> _Exercise objective_
Echo the listing below, from the line with "Given: Go to the next day" to the line with "Looking at the", keeping both of those lines.

> _Information supplied_
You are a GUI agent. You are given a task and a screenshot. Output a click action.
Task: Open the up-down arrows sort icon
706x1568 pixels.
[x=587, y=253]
==
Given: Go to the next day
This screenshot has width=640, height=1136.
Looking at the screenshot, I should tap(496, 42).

> _Exercise answer_
Given: Go to the next day
This screenshot has width=640, height=1136.
Looking at the screenshot, I should tap(496, 42).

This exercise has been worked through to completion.